- Born: 14 July 1954 (age 72) Güzelim, Tufanbeyli, Adana Province, Turkey
- Other names: Selahattin Abbas, Selahattin Erdem
- Military career
- Allegiance: Kurdistan Workers' Party (PKK)
- Service: PKK
- Service years: 1973–2025
- Rank: Senior commander
- Unit: PKK
- Known for: Senior commander of the PKK
- Conflicts: Kurdish–Turkish conflict

= Duran Kalkan =

Senior commander of the Kurdistan Workers' Party

Duran Kalkan (born Güzelim, Tufanbeyli, Adana Province, Turkey, 14 July 1954), also known as Selahattin Abbas, or Selahattin Erdem is a found member and senior commander of the Kurdistan Workers' Party (PKK). He is wanted by both the United States Department of the Treasury and the Government of Turkey.

==Biography==

=== Early life and education ===
Kalkan was born in Güzelim, Tufanbeyli, Adana, on 14 August 1954 to a Turkish family that had migrated from Erzurum. He attended the Adana Teachers School, going on to the Ankara University Faculty of Arts and Sciences, where it is likely he was radicalized in the intense and polarized student-politics of the time. He graduated in 1978. During this time, Kalkan was among a group around Abdullah Öcalan, Ali Haydar Kaytan and Cemîl Bayık amongst others which held regular meetings from 1973 onwards and were known as the Kurdistan Revolutionaries later on. He was shortly detained together with Öcalan and Haydar Kaytan in December 1974, as the Turkish authorities closed down the Ankara Demokratik Yüksek Öğrenim Derneği (ADYÖD).

=== Kurdistan Workers Party ===
On November 27 of 1978 in Turkey's Diyarbakir Province the founding congress of the Kurdistan Workers' Party was held, in which he initially served as a guerrilla commander. He succeeded Riza Altun as the PKK's transnational finance manager in the late 1980s and managed the organization's finances in Germany until the late 1980s. He was arrested in 1988 and prosecuted during the Kurdish trial in Düsseldorf, Germany. During pre-trial detention in Hamburg he participated in a hunger strike which lasted for 40 days. He was accused of together with Hasan Güler, to have led the European organization of the PKK and ordered the murder of Ramazan Adigüzel. The state prosecutor demanded a life sentence but he was given six years for being a leader within a terrorist organization and due to his pretrial detention he was released. After he moved to Iraqi Kurdistan, to evade arrest warrants. There he served as commander in the Arteshen Rizgariya Gelli Kurdistan (ARGK) and member of the PKK's Presidential Council, eventually becoming a member of the Executive Council of the Koma Civakên Kurdistan (KCK).

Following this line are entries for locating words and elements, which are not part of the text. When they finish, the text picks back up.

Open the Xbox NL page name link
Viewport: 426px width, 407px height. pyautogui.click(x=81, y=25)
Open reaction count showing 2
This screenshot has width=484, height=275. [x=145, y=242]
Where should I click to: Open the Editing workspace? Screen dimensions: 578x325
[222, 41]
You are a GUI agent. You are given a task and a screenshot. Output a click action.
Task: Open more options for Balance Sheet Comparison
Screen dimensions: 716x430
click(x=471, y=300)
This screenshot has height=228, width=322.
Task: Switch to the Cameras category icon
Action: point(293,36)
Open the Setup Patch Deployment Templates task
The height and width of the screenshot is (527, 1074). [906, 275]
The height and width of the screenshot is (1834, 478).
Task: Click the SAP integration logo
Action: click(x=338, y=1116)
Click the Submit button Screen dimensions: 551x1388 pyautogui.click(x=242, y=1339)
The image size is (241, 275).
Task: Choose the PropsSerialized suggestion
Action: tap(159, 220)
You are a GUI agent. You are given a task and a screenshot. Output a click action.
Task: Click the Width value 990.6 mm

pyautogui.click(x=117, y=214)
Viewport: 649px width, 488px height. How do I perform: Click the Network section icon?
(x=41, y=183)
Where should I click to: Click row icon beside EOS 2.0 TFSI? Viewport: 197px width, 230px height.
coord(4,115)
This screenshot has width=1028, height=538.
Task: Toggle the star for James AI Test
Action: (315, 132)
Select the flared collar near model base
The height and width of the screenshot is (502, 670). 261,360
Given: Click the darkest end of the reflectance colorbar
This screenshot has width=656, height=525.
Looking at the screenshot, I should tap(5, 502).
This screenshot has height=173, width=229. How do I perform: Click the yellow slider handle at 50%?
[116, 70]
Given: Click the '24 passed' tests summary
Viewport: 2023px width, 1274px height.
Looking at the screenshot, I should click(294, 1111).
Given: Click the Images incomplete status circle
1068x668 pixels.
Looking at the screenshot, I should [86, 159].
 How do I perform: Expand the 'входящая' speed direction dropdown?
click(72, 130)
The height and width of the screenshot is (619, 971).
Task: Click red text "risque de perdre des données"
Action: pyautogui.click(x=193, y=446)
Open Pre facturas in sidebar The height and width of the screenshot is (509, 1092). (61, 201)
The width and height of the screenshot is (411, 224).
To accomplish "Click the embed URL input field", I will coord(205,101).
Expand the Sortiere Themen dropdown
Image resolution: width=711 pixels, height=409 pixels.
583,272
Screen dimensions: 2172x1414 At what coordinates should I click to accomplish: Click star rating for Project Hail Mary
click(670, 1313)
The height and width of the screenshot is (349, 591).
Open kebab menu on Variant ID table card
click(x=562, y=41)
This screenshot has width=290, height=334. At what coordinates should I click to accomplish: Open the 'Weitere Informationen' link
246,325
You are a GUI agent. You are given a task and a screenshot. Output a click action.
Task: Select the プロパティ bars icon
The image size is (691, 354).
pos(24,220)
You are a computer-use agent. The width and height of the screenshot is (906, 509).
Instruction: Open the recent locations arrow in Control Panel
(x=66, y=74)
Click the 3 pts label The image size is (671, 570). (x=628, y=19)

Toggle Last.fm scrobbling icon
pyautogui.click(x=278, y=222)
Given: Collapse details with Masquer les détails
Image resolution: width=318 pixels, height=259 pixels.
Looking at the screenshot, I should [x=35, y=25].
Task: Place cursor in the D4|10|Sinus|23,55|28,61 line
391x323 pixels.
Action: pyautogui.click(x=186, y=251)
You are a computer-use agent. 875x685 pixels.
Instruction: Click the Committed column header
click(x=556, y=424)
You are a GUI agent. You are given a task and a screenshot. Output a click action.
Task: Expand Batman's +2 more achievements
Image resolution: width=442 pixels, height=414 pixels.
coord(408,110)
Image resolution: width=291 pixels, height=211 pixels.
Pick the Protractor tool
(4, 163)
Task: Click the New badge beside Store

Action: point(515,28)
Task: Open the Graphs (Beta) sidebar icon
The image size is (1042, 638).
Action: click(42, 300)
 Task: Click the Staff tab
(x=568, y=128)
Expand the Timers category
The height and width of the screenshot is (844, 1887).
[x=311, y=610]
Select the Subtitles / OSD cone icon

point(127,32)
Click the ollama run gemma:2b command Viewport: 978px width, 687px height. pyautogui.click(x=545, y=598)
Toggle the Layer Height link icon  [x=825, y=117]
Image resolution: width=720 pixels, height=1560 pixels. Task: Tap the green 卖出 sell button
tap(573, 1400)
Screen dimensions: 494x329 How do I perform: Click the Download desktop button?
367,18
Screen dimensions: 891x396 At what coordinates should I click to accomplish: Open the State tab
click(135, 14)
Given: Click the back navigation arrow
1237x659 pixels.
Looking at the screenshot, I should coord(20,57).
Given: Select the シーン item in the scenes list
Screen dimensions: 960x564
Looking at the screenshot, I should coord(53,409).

He published articles in the Özgür Gündem newspaper under the pen-name Adil Bayram, and regularly gives interviews to the press.

== Criminal charges ==
Kalkan is in the red category of the "most wanted terrorists list" published by the Ministry of Interior of the Republic of Turkey since October 28, 2015. The list contains information that Duran Kalkan was born in Adana in 1954 and is a member of the PKK/KCK organization. The Ministry announced that a monetary reward of up to 10 million Turkish liras will be given to Kalkan in this category.
On 13 December 2016, the Mardin 1st Criminal Court of Peace issued a detention warrant for Kalkan and Murat Karayılan, another PKK commander, as part of an investigation into the killing of the Kaymakam of Derik, Muhammet Fatih Safitürk.
In November 2018 the USA declared, that within their Reward for Justice Program they offered a bounty of 3 million US-dollars for informations that led to the capture of Duran Kalkan.

Duran Kalkan, Murat Karayılan and Cemil Bayık, the three current leaders of the PKK, are wanted by the United States Department of the Treasury and the Government of Turkey for recruiting child soldiers, engaging in drug trafficking, targeting Turkish government officials, police and security forces, and indiscriminately injuring and killing civilians.